Holly Warlick: She played for Tennessee and then worked as an assistant on Summitt’s staff for 27 seasons before replacing her as the Lady Vols’ coach.
“I want to keep doing the right things for women all the time”, Summitt said in June 2011 after being inducted into her fifth Hall of Fame.
Summitt took over as coach the job of Tennessee Lady Volunteers at the age of 22 in 1974. When news of her illness became public in 2012, “We Back Pat” became a rallying cry for thousands upon thousands of students and supporters who attended games bearing t-shirts and signs with the slogan. Summitt concluded her head coaching career with a 1,098-208 record and an.841 winning percentage. That’s because in her senior year at the University of Tennessee-Martin, she had suffered a torn ACL.

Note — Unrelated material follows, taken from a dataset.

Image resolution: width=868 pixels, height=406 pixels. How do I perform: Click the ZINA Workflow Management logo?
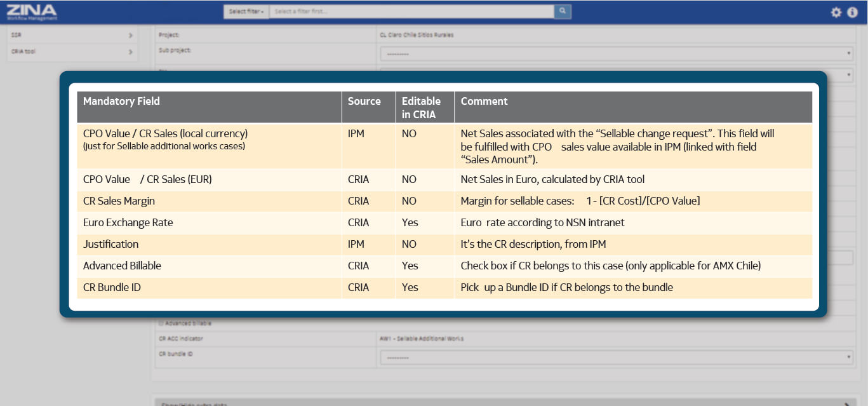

With an icy glare on the sidelines, Summitt led the Lady Vols to eight national championships and prominence on a campus steeped in the traditions of the football-rich south until she retired in 2012.
Whenever someone asks me for a definitive memory of Pat Summitt, I’ll tell them about the grilled cheese sandwich. “I will miss her dearly and I am honored to call her my friend”. “It wouldn’t have mattered because Pat could flat out coach”, Manning said in a statement. She went to high school in Henrietta, Tennessee, where she played basketball. She would return to the Olympics as a coach in 1984, leading the US women’s team its first gold medal during the Summer Games in Los Angeles.
February 4, 2012: Summitt helped cut down the nets in Nashville after Tennessee won the SEC tournament with a 70-58 victory over LSU. At the time, Summitt was known for having “corn-fed chicks” on her roster, big and strong but not talented enough to win national titles.
She was named SEC Coach of the Year eight times (1993, 1995, 1998, 2001, 2003, 2004, 2007, 2011).
Advertisement
“She was one of the people I consulted with following my junior year when I was deciding whether to turn pro early or stay in college”, Manning said in a statement, via NFL.com. She was the co-captain of the 1976 U.S. Olympic team, which won the silver medal.